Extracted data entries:
* start *
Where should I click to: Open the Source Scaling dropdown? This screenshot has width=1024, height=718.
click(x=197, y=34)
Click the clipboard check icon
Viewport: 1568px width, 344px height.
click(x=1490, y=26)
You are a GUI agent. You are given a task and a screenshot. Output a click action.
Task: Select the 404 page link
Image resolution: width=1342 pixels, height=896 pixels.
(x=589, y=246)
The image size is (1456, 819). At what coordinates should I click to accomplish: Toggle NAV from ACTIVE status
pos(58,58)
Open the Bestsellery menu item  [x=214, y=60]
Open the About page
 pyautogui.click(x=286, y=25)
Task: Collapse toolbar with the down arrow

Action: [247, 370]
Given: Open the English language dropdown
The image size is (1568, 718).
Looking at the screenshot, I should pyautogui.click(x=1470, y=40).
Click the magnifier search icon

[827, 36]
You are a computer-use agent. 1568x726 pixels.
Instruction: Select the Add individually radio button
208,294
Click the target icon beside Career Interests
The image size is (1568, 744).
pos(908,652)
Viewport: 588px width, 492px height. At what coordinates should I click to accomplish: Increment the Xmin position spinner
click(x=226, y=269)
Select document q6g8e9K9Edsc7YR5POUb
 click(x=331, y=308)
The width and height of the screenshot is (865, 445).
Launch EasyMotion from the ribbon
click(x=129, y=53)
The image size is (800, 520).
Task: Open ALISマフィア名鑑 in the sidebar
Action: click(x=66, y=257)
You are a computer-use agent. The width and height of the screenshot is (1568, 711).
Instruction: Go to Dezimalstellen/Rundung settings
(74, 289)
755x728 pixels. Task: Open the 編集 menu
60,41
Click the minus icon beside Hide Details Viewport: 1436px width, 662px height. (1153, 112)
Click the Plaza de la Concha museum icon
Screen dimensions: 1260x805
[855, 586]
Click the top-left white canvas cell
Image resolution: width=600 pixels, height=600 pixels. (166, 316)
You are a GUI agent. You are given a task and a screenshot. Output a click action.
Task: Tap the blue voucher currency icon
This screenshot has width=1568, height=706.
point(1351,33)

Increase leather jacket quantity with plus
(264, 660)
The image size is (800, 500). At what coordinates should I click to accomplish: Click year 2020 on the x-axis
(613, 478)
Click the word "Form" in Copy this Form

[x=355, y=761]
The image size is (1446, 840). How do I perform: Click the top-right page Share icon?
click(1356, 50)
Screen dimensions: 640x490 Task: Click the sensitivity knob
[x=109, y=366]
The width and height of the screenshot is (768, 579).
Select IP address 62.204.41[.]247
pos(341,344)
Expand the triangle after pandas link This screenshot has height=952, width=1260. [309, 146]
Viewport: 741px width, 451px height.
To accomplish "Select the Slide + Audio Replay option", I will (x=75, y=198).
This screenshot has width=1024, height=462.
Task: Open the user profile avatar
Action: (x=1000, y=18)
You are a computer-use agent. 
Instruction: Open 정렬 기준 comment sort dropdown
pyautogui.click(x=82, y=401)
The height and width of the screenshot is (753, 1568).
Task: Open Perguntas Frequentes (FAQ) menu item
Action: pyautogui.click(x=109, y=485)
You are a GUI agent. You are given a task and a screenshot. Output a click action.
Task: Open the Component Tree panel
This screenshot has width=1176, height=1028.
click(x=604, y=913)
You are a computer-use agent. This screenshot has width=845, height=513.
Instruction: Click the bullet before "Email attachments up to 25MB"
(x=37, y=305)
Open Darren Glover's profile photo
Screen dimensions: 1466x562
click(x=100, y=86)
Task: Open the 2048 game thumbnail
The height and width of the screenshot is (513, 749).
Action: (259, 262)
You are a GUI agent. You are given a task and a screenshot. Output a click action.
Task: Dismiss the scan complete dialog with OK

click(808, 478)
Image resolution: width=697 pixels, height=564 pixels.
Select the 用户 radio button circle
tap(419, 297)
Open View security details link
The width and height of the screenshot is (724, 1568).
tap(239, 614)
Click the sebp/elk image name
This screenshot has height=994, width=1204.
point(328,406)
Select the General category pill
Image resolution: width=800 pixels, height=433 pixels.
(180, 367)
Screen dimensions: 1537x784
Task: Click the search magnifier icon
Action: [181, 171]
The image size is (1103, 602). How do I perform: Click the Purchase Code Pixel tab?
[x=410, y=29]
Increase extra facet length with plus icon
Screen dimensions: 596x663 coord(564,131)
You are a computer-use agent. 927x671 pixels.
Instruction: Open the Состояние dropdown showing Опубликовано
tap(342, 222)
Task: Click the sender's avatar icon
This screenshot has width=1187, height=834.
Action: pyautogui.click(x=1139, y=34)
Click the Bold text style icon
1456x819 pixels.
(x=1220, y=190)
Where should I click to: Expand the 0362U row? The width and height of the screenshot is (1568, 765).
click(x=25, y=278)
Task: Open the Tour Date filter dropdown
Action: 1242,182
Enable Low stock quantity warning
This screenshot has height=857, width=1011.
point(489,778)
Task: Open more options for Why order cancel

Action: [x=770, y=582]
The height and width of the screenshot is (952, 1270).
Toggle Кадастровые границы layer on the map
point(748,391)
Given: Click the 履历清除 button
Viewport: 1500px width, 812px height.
* end *
| Exercise details |
Update the data above, starting at the line containing "Task: Open more options for Why order cancel" and continuing through the final line of the data. Replace "button" with "control" and leave everything else unchanged.

| The response |
Task: Open more options for Why order cancel

Action: [x=770, y=582]
The height and width of the screenshot is (952, 1270).
Toggle Кадастровые границы layer on the map
point(748,391)
Given: Click the 履历清除 control
Viewport: 1500px width, 812px height.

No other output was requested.